Epinions earns money for the company in two ways: advertising (of course) and click-through purchases. If you write about a baby toy, and someone buys that baby toy from from your review, then Epinions earns an affiliate kick-back (normally 5-15% of the cost of the item).

Epinions, in the past, paid reviewers a flat rate ($.10 to $1) for each review, and then a certain amount ($.01 to $.10) every time the review was rated by readers.

That system has changed. It's now a "revenue share" model, which means you don't know up front how much you'll earn per review. The 42 reviews I posted in 14 months are still generating small streams of revenue, ironically ($.50 in my account!). So the good of Epinions is that you write your review and it lives on, earning non-active revenue.

The bad of Epinions is that your revenue stream may amount to a trickle that isn't worth the initial time to set up an account and write reviews. On the other hand, in March 2007 Epinions had a "10 for 10" promotion--write 10 reviews, earn a straight $10 upfront plus revenue share. So there's potential when Epinions runs promotions.

Epinions can be an excellent tool for those who enjoy writing reviews of products and services, and can be a nice addition to a "recycling content" model I will share in coming days--a way to take one 400 word review and "monetize" it on multiple sites and accounts to maximize effort and money.

More on that later. Click here to join Epinions:

Saturday, May 5, 2007

Constant Content

Constant Content is something like the anti-Associated Content. Both have a place on the web and in any work-from-home tool box.

With Associated Content you write an article on a topic you enjoy, or want to write about. You make sure it's SEO-compliant. Let me take a moment to explain this and how it relates to Constant Content.

SEO, or search engine optimization, simply means that you are writing your article to get it as high as possible in search engine rankings. Let's say you're writing an article about kids and allergies. Your keyword, then, is "kids and allergies" and also "kids" and "allergies." Now, "kids" is a vague keyword. If you type "kids" into Google you will get thirteen billion hits, and there's no way your article will be on page 1. Same with "allergies." But "kids and allergies"--you might have a chance if the keyword density is solid.

You want to write articles that are right around 400-600 words, leaning toward 400. This has to do with complex search engine ranking software issues that I, a non-techie, have no desire to try to explain, as I'd rather have an unmedicated root canal while listening to Rush Limbaugh describe his latest colonoscopy than explain software code. Suffice it to say that you want to stick to 400-600 words, leaning toward 400. Here is where Constant Content comes in.

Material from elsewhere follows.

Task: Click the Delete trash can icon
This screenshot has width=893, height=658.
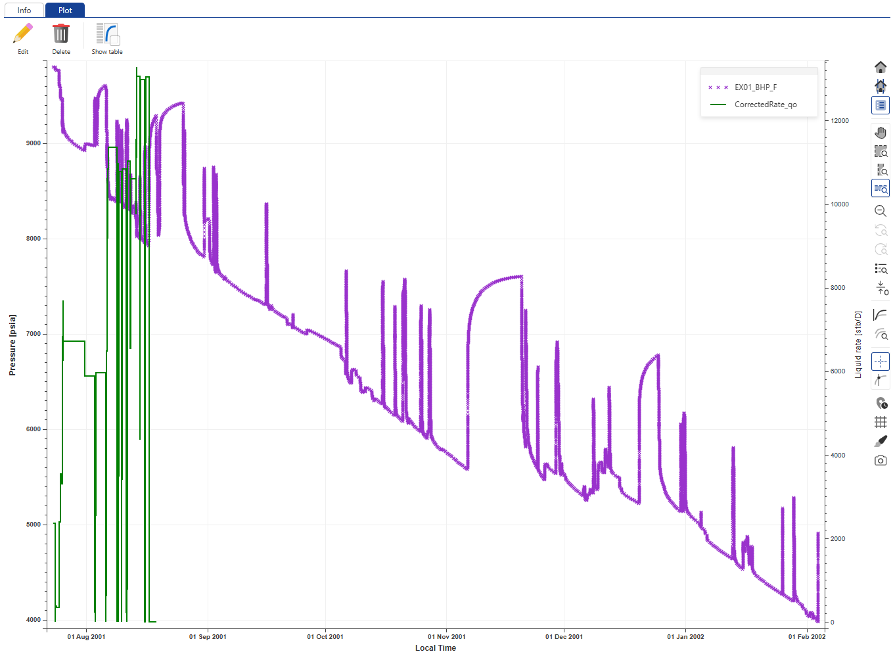Action: [x=61, y=34]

"Keyword density" means that a certain percentage of the words in your article should be the keywords. So "kids and allergies" should be written, exactly as is, to the specific "keyword density" required by a client or a site. In general, you want to aim for 3%-5%. So--in a 400 word article, "kids and allergies" needs to be mentioned 12 to 20 times. Constant Content clients want work like this.

That's SEO writing. That's it. It's not rocket science. Again--this is a basic explanation. There's far more to SEO coding, and even to some forms of writing (secondary keywords, for instance). But this post is about Constant Content, and not SEO. :)

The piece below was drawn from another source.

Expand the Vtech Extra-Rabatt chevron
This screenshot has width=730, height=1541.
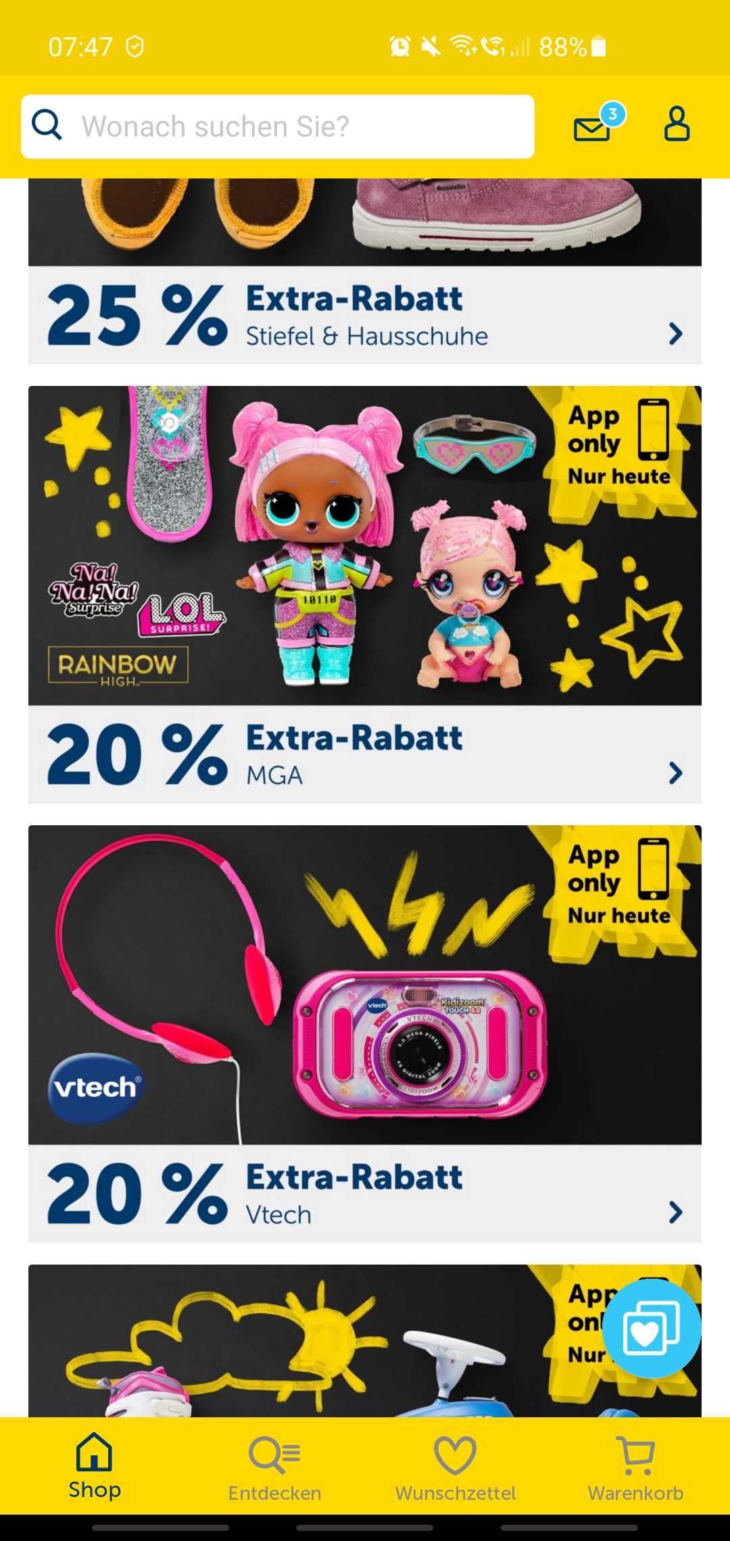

Both Associated Content and Constant Content want keyword-rich, 3%-5% density articles, in the 400-600 range. With Associated Content, you post the article. If they like it, they offer you $3-$12 (most in the $5-7 range lately). You accept, and the money comes into PayPal a few days later. You also earn long-term revenue from page views.

Constant Content is more selective, but the payoff is far, far higher. With Constant Content the article is reviewed for quality. And rejected if it is of poor quality. Whereas Associated Content edits and reviews ONLY for advertisability, Constant Content actually cares whether the article is good.

As an author, you create an account with Constant Content. Click here to check out the site: Constant Content

You then upload your article in a .txt file. Be certain it is error-free, and uses proper grammar. Unlike Associated Content, Constant Content is a stickler for detail.

YOU set the price you want for three levels of rights offered to people who want to buy your article at Constant Content: Usage Rights, Full Rights, and Unique Rights. Usage Rights bring in the lowest amount of money--but you can sell Usage Rights over and over, as you're essentially licensing your article for one-time use to various people. A 500 word article, for instance, sells at $5 to $10 on Constant Content for Usage Rights on average. Again--that's per sale.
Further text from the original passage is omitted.